● Texto de estudo
↓
O oncologista diz ser inaceitável que uma mulher morra por esse tipo de câncer em pleno século 20 e defende a inserção da vacina contra o HPV (vírus do papiloma humano, principal responsável pelo câncer do colo de útero) no calendário de imunização da rede pública de saúde. “Se você tem cinco projetos de melhoria do rastreamento [exame e diagnóstico do vírus] ao longo de 20 anos e, apesar da implementação desses cinco projetos, a mortalidade está aumentando, você tem que ser honesto e dizer ‘vamos fazer mais alguma coisa?’”, afirmou o especialista criticando a posição do governo que ainda não incluiu a vacina no programa nacional.
“Além da educação sexual, teria o uso da vacina que diminui em 90% ou mais o risco do aparecimento de lesões pré-malignas. O governo se apoia no argumento de que não se sabe se ocorrerá redução dos casos de câncer para dizer que não está justificada a incorporação da vacinação contra HPV na rede pública. Quando o mundo inteiro está aderindo a essa vacina”, disse Kaliks.
↑
Itens armazenados
↓
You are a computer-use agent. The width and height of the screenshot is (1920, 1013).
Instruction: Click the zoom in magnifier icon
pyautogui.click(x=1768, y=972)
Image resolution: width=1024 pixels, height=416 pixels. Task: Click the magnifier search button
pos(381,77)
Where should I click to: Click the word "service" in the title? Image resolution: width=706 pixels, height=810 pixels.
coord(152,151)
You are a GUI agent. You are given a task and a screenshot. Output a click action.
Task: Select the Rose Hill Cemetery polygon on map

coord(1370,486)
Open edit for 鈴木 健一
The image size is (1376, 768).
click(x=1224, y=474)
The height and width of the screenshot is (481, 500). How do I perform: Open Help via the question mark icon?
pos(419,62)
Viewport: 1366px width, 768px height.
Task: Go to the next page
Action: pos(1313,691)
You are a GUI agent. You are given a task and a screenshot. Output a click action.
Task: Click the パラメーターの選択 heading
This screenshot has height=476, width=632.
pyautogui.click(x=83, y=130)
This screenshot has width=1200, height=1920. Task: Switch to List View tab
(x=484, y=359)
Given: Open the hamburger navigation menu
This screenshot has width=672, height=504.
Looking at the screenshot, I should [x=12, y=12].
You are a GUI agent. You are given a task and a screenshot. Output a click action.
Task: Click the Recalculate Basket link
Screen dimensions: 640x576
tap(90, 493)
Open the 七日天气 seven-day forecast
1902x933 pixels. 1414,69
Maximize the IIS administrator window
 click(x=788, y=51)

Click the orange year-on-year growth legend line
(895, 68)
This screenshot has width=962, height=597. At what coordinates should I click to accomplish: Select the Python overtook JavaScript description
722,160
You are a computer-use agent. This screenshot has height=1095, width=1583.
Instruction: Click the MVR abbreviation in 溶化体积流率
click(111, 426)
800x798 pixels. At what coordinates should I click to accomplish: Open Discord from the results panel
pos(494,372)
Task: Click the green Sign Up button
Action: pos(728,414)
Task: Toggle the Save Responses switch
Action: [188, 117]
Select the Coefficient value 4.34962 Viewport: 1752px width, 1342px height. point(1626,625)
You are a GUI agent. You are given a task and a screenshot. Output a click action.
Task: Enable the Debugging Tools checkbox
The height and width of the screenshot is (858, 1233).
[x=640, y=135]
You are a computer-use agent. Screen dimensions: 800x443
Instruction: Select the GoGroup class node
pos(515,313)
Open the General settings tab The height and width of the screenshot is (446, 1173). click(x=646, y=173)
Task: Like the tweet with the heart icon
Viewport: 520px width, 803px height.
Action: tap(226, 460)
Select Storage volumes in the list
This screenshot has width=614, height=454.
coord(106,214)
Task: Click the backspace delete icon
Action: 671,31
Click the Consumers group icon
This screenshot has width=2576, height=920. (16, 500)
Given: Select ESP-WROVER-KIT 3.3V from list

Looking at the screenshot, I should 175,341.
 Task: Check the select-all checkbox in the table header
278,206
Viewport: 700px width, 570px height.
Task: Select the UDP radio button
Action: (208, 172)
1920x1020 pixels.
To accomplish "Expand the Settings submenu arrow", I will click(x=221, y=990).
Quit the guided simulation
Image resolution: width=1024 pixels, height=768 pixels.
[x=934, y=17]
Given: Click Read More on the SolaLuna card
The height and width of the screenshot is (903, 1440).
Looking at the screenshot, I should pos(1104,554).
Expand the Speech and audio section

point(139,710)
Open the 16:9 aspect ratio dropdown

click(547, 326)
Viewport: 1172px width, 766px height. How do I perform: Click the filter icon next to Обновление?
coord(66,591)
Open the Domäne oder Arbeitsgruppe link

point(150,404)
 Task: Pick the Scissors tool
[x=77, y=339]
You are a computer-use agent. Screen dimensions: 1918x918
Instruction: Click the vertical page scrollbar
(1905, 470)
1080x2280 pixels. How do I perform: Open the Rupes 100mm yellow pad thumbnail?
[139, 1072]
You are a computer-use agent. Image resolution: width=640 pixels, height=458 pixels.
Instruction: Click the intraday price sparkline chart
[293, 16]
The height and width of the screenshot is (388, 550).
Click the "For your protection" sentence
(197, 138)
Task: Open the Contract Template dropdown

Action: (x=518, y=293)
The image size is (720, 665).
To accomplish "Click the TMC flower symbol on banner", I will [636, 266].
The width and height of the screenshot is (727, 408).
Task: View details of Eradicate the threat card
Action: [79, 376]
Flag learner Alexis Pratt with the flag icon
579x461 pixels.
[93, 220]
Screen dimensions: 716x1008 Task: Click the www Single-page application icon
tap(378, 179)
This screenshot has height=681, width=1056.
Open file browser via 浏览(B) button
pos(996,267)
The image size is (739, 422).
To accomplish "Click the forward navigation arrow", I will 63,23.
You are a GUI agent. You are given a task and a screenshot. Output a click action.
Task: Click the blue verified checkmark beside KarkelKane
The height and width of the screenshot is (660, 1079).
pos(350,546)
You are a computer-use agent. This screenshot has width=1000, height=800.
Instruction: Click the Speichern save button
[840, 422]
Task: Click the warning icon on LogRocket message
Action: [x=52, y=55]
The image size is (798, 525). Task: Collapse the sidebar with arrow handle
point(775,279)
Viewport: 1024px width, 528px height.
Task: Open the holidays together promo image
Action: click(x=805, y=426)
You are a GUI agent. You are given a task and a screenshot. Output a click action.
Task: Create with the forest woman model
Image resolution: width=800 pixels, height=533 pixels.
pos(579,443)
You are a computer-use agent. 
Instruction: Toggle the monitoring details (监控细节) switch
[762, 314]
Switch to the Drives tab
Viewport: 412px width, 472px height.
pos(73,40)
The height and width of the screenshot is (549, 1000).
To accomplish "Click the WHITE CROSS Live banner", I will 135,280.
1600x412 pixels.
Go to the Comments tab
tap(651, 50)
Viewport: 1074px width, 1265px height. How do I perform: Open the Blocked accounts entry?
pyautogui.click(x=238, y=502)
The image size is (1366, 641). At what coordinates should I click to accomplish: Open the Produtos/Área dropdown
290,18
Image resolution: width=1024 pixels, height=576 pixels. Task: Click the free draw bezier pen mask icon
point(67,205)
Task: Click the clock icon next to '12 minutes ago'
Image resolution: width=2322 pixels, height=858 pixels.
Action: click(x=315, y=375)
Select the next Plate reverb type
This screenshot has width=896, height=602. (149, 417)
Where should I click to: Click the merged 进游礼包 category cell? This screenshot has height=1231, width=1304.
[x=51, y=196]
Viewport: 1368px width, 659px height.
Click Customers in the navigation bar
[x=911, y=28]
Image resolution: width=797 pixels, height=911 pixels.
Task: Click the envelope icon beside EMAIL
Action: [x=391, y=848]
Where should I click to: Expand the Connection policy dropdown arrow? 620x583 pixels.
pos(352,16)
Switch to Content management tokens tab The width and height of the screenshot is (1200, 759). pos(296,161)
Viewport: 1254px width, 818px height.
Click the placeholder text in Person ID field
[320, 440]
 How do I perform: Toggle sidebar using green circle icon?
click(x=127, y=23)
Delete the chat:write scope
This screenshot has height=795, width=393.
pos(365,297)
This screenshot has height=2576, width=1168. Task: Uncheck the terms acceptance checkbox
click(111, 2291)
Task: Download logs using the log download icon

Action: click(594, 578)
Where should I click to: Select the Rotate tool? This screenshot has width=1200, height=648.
↑
● Ações necessárias
a. Segundo o texto sobre a vacina contra o HPV, em quanto a vacina diminui o risco do aparecimento de lesões pré-malignas?
b. Extraia do texto sobre a vacina contra o HPV o trecho que começa em "O oncologista diz" e termina em "no programa nacional.".

● Exercício resolvido
a. Em 90% ou mais.

b.
O oncologista diz ser inaceitável que uma mulher morra por esse tipo de câncer em pleno século 20 e defende a inserção da vacina contra o HPV (vírus do papiloma humano, principal responsável pelo câncer do colo de útero) no calendário de imunização da rede pública de saúde. “Se você tem cinco projetos de melhoria do rastreamento [exame e diagnóstico do vírus] ao longo de 20 anos e, apesar da implementação desses cinco projetos, a mortalidade está aumentando, você tem que ser honesto e dizer ‘vamos fazer mais alguma coisa?’”, afirmou o especialista criticando a posição do governo que ainda não incluiu a vacina no programa nacional.